### Work request:
Go to the line with "Expand the Settings options" in the entries below and write out every line from there through the line with "You are a computer-use", exactly and without pictures.

----- Source data -----

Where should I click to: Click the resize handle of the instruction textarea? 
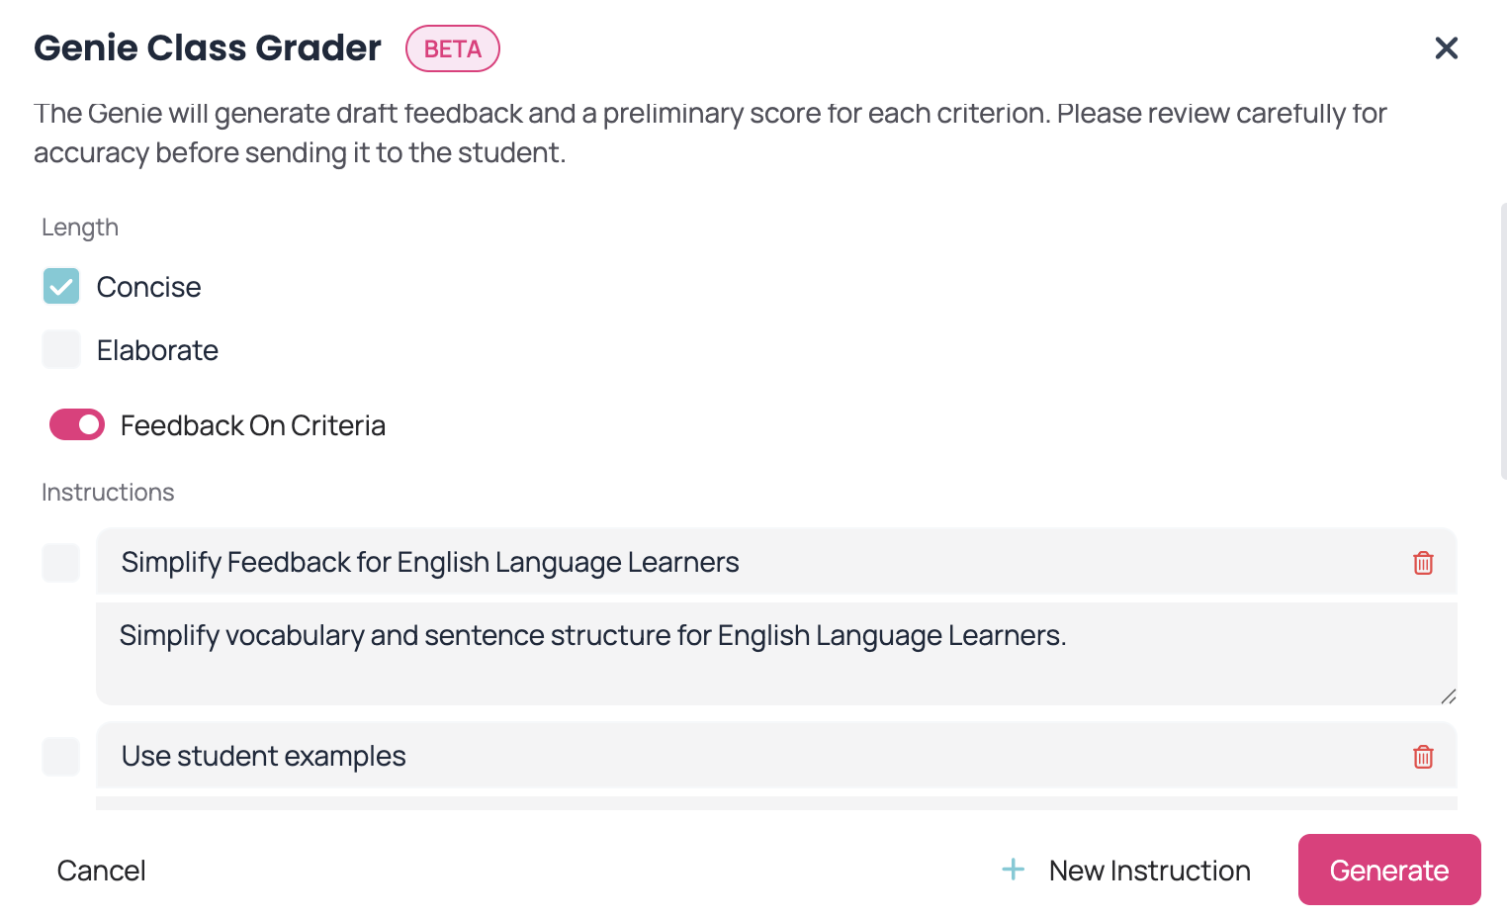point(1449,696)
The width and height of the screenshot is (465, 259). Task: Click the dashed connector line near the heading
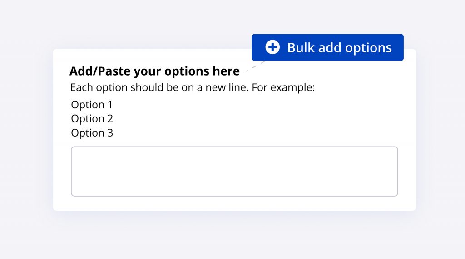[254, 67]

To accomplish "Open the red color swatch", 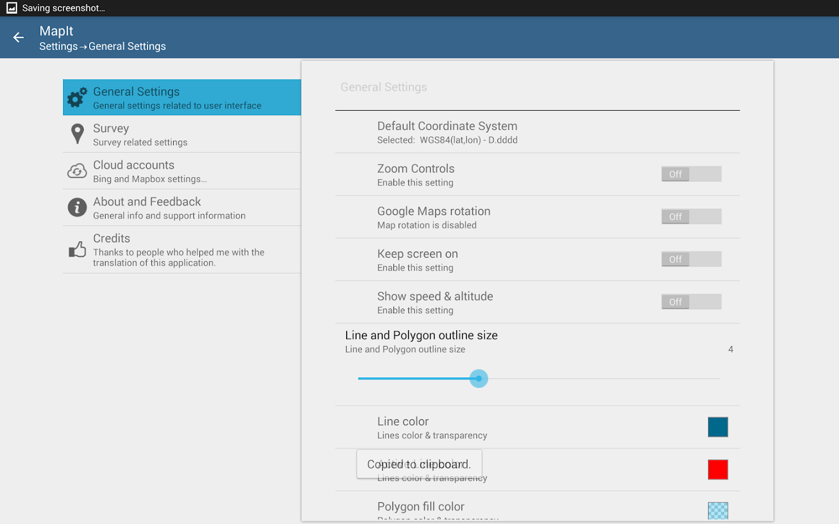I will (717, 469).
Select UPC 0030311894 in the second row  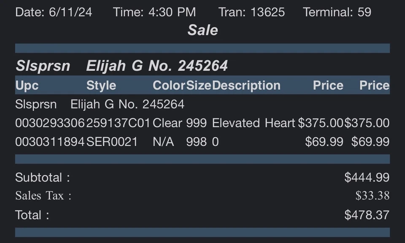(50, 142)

-----
----- Source data -----

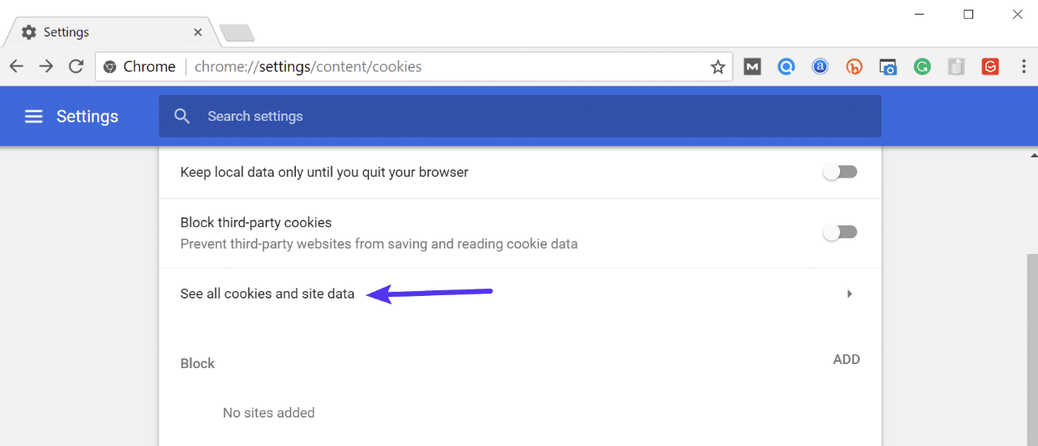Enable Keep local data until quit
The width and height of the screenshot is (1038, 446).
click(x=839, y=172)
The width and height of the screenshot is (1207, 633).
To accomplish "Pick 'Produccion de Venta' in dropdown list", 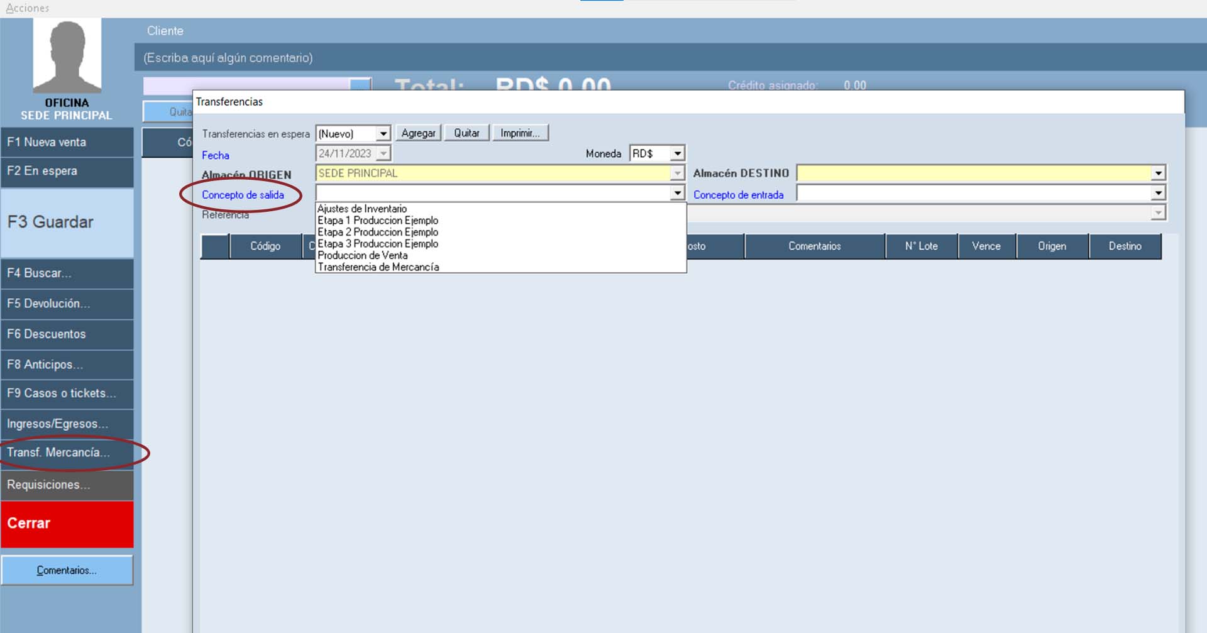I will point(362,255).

-----
----- Source data -----

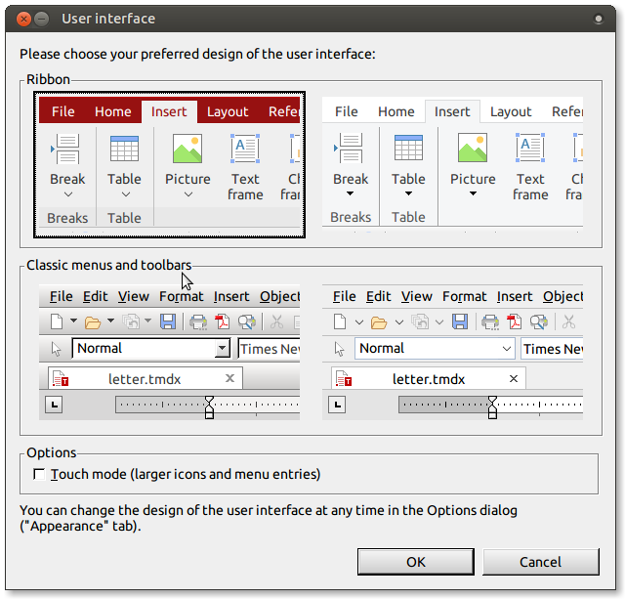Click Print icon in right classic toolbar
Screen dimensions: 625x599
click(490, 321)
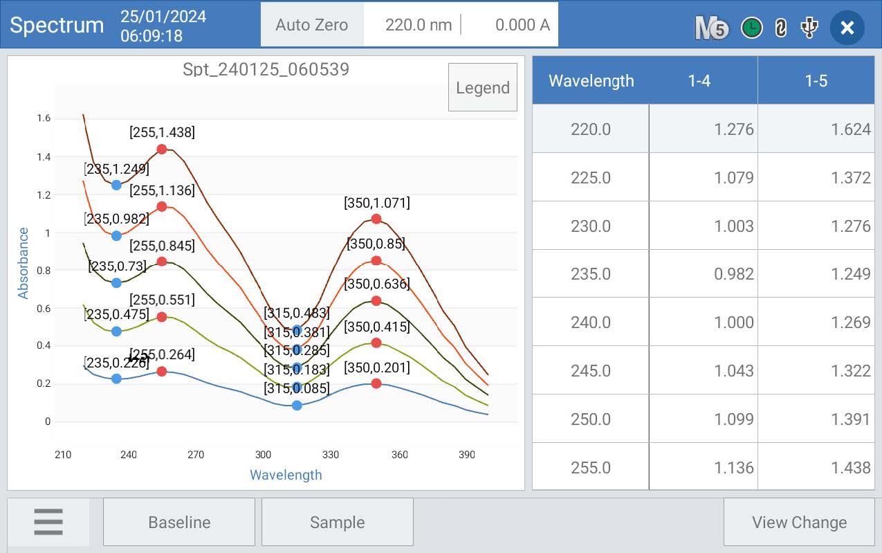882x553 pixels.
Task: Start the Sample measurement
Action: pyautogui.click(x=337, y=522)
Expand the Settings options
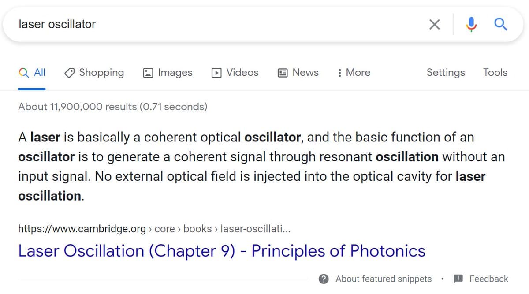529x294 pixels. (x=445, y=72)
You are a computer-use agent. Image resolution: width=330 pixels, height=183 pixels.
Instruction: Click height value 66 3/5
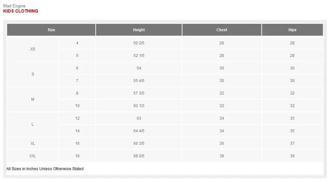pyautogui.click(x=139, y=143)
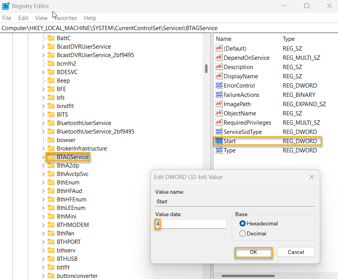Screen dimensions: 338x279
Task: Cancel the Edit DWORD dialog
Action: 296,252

-----

### Answer area:
Expand the Settings options
529x294 pixels. (x=445, y=72)
You are a computer-use agent. Image resolution: width=330 pixels, height=183 pixels.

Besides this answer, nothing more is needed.